PROBABILISTIC META-LEARNING FOR BAYESIAN OPTIMIZATION

Abstract

Transfer and meta-learning algorithms leverage evaluations on related tasks in order to significantly speed up learning or optimization on a new problem. For applications that depend on uncertainty estimates, e.g., in Bayesian optimization, recent probabilistic approaches have shown good performance at test time, but either scale poorly with the number of data points or under-perform with little data on the test task. In this paper, we propose a novel approach to probabilistic transfer learning that uses a generative model for the underlying data distribution and simultaneously learns a latent feature distribution to represent unknown task properties. To enable fast and accurate inference at test-time, we introduce a novel meta-loss that structures the latent space to match the prior used for inference. Together, these contributions ensure that our probabilistic model exhibits high sample-efficiency and provides well-calibrated uncertainty estimates.

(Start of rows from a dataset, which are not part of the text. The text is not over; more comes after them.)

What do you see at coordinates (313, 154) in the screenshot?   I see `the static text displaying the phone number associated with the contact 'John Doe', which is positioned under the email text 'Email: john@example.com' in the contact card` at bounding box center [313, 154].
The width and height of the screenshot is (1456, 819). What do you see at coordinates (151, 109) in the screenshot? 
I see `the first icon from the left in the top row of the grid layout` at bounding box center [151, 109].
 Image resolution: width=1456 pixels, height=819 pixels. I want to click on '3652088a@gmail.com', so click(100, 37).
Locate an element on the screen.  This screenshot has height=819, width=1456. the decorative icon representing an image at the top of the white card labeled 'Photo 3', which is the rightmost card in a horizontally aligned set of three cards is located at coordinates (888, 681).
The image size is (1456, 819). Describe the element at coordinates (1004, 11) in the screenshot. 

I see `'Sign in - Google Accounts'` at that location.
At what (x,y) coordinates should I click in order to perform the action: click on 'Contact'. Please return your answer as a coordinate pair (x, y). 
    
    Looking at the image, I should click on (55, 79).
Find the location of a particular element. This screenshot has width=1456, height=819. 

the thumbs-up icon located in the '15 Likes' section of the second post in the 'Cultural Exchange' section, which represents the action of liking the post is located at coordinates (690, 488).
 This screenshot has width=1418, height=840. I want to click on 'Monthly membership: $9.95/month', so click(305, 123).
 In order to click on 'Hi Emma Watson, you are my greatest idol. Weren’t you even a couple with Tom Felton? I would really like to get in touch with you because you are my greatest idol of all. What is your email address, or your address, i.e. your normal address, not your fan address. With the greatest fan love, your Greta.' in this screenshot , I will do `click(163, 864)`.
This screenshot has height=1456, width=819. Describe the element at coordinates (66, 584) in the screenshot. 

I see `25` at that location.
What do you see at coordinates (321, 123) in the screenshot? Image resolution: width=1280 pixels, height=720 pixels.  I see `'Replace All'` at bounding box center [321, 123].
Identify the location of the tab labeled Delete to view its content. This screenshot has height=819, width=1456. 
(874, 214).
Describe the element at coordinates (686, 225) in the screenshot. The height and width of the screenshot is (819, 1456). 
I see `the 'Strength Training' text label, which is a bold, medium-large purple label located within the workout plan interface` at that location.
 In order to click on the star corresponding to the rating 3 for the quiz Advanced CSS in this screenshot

We evaluate the proposed approach and compare its performance to probabilistic models from the literature on a set of Bayesian optimization transfer-learning tasks.

1. INTRODUCTION

Bayesian optimization (BO) is arguably one of the most proven and widely used blackbox optimization frameworks for expensive functions (Shahriari et al., 2015) with applications that include materials design (Frazier & Wang, 2016 ), reinforcement learning (Metzen et al., 2015) , and automated machine learning (ML) (Hutter et al., 2019) . In practical applications, BO is repeatedly used to solve variations of similar tasks. In these cases, the sample efficiency can be further increased by not starting the optimization from scratch, but rather leveraging previous runs to inform and accelerate the latest one. Several approaches to this emerged under the name of transfer-learning (Weiss et al., 2016) and meta-learning (Vanschoren, 2018) . Compared to early work by Swersky et al. (2013); Golovin et al. (2017) , recent publications leverage the representative flexibility of neural networks, which allows for more powerful models and impressive results (Gordon et al., 2019; Rusu et al., 2019; Garnelo et al., 2018b; a; Zintgraf et al., 2019) . Despite these significant advances, only a small subset of algorithms offers the well-calibrated uncertainty estimates on which BO relies to guide its sampling strategy efficiently. Additionally, BO benefits greatly from a meaningful prior over tasks that quickly converges to the true function to provide the highest sample efficiency. Existing work mostly focuses on deterministic models and, for those providing uncertainty estimates, sample-efficiency at test time is often a challenge.

Contributions

We set out to close this gap and introduce BAyesian optimization with Neural Networks and Embedding Reasoning (BaNNER), a flexible meta-learning method for BO. We go beyond previous work of Perrone et al. (2018) and introduce a generative regression model explicitly conditioned on a low-dimensional latent representation for the tasks. This allows our model to (i) encode a meaningful prior over tasks and (ii) remain highly sample-efficient, since each new task only requires inference over a low-dimensional latent representation. To ensure robust training of our model, we introduce a novel loss function to regularize the latent distribution and optimize our model's hyper-parameters using the available meta-data. We evaluate BaNNER on a set of synthetic benchmarks and two meta-learning problems and compare with the state-of-the-art in the literature.